THE two most recent business articles I’ve read send out a strong and similar message. Since they came from completely different sources, I thought it would be useful to pass on the message.
The first was from Verne’s Insights (a newsletter from Verne Harnish, the founder of Gazelles) in which he referred to an article from a major US business magazine. The article was on David Sokol, Warren Buffet’s ‘Mr Fix-it’. What struck me was despite the problems being faced in that environment being measured in the billions, the principles for solving them came down to the same that would (or should) be implemented in a business with a turnover of less than $1 million.
The other interesting fact is that even Warren Buffett makes mistakes, but when he does he takes swift, vigorous and immediate remedial action. The article took one particular problem for Mr Buffett; one of his companies (Netjet) was severely underperforming, having lost more than $US700 million in the previous year. Mr Sokol was given the task of turning it around, in which he succeeded, switching this loss into a profit within a year. However, to me, it’s not the size of the loss, or the fact that Mr Sokol succeeded, but how he was able to achieve the turnaround.
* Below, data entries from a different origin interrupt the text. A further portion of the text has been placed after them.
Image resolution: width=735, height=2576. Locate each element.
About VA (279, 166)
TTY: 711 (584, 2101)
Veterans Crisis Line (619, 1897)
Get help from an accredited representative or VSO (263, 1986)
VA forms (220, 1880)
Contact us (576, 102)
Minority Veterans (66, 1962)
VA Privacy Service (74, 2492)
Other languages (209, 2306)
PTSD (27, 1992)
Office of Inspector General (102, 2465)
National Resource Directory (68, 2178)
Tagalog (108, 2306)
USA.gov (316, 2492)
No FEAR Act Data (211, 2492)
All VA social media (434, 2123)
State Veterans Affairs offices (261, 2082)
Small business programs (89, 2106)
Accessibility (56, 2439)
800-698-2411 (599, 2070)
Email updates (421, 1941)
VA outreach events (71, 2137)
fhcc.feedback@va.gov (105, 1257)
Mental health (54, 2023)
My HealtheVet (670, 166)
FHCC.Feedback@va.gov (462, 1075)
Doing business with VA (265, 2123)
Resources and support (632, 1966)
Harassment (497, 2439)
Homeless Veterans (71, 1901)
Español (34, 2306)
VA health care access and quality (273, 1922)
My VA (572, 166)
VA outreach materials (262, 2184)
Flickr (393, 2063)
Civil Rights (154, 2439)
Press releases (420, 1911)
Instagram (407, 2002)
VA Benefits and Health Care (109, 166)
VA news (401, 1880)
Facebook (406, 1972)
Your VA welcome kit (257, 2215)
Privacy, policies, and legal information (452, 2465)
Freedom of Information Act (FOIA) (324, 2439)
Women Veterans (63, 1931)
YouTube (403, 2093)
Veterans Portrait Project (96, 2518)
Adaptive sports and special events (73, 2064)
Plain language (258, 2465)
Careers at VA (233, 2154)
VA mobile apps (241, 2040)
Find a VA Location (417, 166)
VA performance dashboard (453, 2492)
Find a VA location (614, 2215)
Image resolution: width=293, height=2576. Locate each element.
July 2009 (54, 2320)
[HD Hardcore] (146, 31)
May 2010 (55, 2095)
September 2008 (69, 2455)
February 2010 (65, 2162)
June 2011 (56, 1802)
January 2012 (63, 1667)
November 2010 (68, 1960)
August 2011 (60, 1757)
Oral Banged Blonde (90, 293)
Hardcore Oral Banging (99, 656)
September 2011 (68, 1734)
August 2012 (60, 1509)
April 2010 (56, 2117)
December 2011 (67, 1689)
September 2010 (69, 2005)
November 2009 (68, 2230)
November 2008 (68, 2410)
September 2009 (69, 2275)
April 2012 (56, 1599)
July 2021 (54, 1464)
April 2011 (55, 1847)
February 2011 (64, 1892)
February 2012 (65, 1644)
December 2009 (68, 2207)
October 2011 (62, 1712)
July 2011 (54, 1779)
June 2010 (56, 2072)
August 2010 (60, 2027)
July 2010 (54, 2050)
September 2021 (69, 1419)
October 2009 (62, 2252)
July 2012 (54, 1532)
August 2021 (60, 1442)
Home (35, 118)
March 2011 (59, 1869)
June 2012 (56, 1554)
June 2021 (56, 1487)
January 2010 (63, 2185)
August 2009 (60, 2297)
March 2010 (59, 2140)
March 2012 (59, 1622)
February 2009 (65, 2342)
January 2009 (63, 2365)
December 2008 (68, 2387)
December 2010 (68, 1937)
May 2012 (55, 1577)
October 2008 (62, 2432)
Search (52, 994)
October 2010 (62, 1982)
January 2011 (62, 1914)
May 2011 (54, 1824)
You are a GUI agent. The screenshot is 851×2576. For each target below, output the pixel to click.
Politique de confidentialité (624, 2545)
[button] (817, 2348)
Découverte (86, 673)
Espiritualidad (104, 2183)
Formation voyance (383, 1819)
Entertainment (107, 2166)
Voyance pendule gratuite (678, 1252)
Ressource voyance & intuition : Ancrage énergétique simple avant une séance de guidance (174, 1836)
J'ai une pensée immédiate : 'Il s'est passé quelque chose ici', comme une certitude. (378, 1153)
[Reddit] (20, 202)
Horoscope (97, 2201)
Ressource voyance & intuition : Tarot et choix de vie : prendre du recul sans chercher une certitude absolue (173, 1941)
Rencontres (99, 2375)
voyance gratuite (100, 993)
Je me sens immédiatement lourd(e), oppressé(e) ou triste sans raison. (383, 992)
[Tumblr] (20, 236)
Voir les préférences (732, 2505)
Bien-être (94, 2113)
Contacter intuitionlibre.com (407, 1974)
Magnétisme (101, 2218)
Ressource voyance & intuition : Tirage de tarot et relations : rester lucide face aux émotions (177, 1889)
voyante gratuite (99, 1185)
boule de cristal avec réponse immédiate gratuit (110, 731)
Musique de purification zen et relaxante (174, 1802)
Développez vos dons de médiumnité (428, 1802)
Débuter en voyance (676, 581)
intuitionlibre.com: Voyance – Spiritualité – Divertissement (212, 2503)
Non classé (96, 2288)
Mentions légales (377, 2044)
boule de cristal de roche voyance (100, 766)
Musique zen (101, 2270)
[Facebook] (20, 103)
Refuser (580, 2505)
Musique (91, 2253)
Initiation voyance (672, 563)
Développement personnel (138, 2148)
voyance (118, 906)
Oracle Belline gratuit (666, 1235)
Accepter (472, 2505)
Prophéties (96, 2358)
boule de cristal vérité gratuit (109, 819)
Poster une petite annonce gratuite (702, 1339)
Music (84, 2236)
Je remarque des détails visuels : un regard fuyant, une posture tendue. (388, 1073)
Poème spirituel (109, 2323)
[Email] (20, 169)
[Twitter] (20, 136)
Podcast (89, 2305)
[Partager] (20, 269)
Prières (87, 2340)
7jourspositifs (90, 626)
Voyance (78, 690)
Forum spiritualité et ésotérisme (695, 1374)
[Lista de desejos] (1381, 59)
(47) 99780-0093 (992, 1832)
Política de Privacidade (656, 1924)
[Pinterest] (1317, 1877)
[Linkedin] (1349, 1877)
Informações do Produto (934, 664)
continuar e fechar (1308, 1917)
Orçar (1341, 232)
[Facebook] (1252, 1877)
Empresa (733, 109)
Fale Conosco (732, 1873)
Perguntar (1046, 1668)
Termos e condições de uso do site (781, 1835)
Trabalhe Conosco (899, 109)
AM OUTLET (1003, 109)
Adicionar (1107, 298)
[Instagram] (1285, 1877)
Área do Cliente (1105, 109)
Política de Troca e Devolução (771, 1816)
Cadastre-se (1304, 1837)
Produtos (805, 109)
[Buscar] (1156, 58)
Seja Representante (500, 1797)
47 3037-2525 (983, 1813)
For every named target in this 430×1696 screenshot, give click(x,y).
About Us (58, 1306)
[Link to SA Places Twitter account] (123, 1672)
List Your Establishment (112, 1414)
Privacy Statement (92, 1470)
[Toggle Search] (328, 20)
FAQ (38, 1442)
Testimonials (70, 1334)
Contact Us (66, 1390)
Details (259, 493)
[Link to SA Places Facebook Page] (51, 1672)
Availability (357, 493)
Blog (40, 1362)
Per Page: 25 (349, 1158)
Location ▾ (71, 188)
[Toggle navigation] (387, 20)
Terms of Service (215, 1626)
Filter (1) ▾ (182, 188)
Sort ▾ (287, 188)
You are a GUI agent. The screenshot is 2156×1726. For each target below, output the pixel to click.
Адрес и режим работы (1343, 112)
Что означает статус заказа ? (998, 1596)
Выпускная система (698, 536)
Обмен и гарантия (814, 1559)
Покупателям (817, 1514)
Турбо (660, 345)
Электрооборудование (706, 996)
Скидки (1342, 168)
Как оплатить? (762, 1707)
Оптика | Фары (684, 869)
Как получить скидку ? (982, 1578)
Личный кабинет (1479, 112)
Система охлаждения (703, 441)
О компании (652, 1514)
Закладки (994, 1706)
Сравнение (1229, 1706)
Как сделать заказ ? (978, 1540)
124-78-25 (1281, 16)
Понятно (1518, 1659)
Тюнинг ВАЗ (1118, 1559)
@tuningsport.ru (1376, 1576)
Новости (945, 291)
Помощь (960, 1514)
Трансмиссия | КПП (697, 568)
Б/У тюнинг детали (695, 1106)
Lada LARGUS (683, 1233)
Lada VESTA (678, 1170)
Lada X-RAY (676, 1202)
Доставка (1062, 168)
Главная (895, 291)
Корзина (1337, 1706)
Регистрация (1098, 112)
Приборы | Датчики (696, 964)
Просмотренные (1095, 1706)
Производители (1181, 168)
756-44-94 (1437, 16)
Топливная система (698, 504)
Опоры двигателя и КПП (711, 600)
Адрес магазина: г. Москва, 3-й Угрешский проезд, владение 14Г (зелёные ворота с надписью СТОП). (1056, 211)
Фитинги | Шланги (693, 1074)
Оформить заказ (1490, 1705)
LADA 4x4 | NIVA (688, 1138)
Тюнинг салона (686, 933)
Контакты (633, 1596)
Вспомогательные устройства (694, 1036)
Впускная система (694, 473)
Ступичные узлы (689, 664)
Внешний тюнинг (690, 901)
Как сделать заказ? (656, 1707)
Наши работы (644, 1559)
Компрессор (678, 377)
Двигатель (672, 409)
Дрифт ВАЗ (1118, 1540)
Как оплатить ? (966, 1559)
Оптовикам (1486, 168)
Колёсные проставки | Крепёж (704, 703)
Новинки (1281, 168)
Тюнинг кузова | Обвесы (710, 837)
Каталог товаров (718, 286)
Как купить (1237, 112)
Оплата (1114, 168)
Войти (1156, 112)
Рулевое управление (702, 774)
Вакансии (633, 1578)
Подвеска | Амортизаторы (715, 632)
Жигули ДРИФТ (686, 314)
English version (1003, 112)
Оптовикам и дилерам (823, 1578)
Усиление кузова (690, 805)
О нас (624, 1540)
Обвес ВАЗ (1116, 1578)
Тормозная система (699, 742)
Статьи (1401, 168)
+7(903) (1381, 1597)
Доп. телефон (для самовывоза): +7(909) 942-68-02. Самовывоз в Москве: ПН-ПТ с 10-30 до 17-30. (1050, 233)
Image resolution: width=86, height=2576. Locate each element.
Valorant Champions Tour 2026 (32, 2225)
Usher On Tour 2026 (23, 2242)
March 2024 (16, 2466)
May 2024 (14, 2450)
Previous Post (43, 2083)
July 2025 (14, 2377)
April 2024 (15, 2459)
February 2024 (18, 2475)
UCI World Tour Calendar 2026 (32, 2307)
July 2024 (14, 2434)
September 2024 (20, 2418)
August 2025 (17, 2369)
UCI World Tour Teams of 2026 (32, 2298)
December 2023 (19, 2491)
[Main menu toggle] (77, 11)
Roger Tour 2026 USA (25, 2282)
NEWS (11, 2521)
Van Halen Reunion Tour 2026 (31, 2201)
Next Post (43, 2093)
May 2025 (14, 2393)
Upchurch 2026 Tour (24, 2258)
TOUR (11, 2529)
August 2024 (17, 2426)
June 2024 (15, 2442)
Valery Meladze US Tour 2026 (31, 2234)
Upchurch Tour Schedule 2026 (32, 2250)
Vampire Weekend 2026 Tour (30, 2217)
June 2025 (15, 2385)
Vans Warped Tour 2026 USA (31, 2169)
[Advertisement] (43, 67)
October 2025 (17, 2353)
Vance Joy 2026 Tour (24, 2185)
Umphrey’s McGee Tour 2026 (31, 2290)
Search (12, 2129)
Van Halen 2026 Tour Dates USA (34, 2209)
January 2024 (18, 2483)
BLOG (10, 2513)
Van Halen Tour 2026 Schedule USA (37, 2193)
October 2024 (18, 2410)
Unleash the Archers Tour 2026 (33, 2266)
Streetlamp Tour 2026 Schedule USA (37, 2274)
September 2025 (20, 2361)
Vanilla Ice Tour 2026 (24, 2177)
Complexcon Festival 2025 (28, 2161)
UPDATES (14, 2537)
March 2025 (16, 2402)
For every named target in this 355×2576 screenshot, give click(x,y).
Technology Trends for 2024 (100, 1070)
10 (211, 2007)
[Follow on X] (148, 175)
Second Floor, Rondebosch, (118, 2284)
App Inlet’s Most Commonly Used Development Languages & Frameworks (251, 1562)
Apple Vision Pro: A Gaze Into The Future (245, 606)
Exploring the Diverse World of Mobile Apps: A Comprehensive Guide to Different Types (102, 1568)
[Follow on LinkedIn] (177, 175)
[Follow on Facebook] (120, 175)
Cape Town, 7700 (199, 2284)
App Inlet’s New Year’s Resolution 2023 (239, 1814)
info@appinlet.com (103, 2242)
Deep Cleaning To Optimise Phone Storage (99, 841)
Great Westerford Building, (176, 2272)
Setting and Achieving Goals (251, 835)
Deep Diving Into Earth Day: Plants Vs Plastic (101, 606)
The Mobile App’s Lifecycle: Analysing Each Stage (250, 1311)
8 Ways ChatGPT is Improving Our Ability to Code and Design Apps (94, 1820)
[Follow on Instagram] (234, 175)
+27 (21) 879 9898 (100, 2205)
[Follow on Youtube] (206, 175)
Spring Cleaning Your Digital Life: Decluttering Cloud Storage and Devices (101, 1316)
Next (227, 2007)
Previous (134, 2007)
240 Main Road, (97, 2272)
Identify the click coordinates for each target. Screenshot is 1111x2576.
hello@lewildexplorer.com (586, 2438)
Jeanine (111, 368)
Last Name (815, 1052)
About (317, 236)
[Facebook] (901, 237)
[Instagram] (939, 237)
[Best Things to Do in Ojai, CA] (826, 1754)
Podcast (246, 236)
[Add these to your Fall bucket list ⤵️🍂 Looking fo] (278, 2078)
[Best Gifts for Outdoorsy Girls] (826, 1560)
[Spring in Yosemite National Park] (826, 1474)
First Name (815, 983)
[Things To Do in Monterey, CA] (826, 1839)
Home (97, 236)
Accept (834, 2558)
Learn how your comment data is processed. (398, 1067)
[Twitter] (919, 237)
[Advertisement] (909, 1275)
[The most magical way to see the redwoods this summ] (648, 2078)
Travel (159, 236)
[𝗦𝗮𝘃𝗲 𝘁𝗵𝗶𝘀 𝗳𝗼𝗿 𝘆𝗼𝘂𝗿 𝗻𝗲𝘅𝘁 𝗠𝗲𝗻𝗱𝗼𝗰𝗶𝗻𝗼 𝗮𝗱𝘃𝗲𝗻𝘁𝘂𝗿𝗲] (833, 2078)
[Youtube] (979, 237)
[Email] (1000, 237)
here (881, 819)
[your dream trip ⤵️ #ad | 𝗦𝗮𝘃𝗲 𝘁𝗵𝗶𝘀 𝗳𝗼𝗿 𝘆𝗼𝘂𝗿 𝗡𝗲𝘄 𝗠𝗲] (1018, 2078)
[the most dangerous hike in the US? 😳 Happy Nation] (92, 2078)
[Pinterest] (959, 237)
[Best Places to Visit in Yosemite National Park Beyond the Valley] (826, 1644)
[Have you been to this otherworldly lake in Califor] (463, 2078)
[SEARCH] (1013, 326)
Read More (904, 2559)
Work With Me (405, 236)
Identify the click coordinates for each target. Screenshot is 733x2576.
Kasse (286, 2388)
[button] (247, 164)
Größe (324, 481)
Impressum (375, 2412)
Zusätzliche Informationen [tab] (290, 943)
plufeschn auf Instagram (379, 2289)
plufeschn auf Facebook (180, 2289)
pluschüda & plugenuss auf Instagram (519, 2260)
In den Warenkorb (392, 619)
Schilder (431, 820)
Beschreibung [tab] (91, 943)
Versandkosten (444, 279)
Having purged senior management, Mr Sokol elevated three NetJets executives from the next rung down to his new team and hired three from the outside.
“NetJets was top heavy and lacked a good organisational structure. We needed to give employees responsibilities and goals that were clear and deliverable. We needed to make clear who was doing what,” he says.
“In the old regime, you got everyone in top management in a room and said, ‘Here’s our goal, here’s what we’re doing’. But did the employee on the second floor of accounts receivable know what was going on? Probably not.”
Mr Sokol has trained his team to measure every single thing the company does, from on-schedule service to bill collection to the quality of catering.
“When we make a mistake, we analyse why we made the mistake, and if there’s a way to fix it, we fix it by putting a system in place that solves the problem,” he says.
“Just knowing the owner, knowing anniversaries and birthdays, helps to build strong relationships.
“You lay out a whole series of explicit assumptions about the economy, business planning, regulations. That forces you to ask yourself; ‘what are the important factors that might make you change some decisions’? It helps reduce surprises.”
The above are just some snippets and quotes from the article, but interestingly, the principles align with the message from an article in Australia’s national newspaper in August.
It is obvious that the Smorgon family still relies on the advice (the family call it ‘the injection’) of patriarch Victor Smorgon, despite his having passed away last July. It’s now self-administered into the Victor Smorgon Group, which is under the stewardship of grandson, Peter Edwards.
Mr Edwards says the way the business operates now is no different. All the systems and processes his grandfather put in place are still here.
During the past 15 years, the business’ owners built a group with investments as diverse as property, tuna, retail, plastic pallets and biodiesel.
The pertinent fact remains that, with both business leaders, it is the basic principles that are at the foundation – systems, procedures, communications with your people, long-term planning and providing clarity in all aspects of the business that are at the heart. These messages are neither new nor unique; they are examples that are easily available to business owners throughout the western world.
Why is it then, that so many of us fail to grasp the nettle?
It has been said that the only difference between a small business and a big business is that a big business was a small business that got it right.
With this in mind, why wouldn’t all of us, as operators of smaller businesses, follow the solid examples of business owners of the calibre of Warren Buffett and Victor Smorgon?